Ocracoke Light Station Rehabilitation
Buildings associated with the Ocracoke Light Station complex include the Double Keepers' Quarters, carpenter's shop, store house, cisterns, privy, oil house, generator house and lighthouse. The Ocracoke Lighthouse was built in 1823 and was placed on the National Register of Historic Places in 1977. It is the oldest functioning lighthouse in North Carolina and the second oldest lighthouse still in service in the United States. A wooden picket fence encloses the station, and several historic live oak and eastern red cedar, and two bald cypress trees survive in the landscape near the dwelling.
In the wake of recent storm damage and flooding events and in consideration of future impacts exacerbated by climate change and sea level rise, the National Park Service is proposing to sustainably rehabilitate the Ocracoke Light Station and mitigate reasonably foreseeable flooding impacts to this site.

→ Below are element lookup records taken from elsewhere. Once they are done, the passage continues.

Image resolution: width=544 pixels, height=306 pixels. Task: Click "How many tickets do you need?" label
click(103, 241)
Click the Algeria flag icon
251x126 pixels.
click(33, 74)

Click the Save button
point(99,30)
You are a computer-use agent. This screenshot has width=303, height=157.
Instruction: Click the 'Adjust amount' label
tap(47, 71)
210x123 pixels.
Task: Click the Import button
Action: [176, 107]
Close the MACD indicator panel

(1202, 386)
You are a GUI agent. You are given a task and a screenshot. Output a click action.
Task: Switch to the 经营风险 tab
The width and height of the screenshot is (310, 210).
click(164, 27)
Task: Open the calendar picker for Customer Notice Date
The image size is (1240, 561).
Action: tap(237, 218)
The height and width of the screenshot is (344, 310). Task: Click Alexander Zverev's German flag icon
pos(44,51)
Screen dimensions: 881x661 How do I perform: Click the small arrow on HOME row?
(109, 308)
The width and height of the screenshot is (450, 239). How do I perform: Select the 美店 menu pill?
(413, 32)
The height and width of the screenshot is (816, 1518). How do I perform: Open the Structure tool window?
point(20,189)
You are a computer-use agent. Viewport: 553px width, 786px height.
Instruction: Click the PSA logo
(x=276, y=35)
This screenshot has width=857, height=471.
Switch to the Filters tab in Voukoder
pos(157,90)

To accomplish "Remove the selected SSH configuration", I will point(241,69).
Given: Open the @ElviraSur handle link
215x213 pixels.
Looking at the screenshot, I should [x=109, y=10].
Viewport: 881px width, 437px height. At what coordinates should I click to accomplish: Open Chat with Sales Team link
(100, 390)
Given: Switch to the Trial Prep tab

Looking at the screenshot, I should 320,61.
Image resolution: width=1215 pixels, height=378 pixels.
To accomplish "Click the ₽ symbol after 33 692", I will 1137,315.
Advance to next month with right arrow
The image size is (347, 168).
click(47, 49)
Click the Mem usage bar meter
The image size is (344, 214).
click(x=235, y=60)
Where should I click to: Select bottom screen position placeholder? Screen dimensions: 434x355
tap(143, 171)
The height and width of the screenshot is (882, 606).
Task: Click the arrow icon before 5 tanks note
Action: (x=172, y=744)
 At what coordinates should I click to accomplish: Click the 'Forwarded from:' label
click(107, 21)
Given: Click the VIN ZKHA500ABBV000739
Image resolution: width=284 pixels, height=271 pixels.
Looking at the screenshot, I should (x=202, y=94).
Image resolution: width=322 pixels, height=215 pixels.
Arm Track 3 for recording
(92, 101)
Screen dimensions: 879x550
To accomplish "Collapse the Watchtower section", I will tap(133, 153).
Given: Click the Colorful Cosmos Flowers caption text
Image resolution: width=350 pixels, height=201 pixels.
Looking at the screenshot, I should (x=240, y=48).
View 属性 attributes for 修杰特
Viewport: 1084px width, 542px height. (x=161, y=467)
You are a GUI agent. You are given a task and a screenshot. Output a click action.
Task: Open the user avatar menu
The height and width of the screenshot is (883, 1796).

The project is needed because historic structures have been damaged from recent storms and, if the buildings are left as they are, it is expected they will be damaged further by future storms. Furthermore, the site has evolved with the addition, alteration, and demolition of structures over the years to meet the needs of the Seashore, and rehabilitation of these structures is needed to assist with storm recovery and preservation.
The Seashore needs guidance on a sustainable path forward that considers the longevity
and sustainability of any changes considered.
Cape Hatteras National Seashore (the Seashore) is considering rehabilitation options for the Ocracoke Light Station on Ocracoke Island, NC.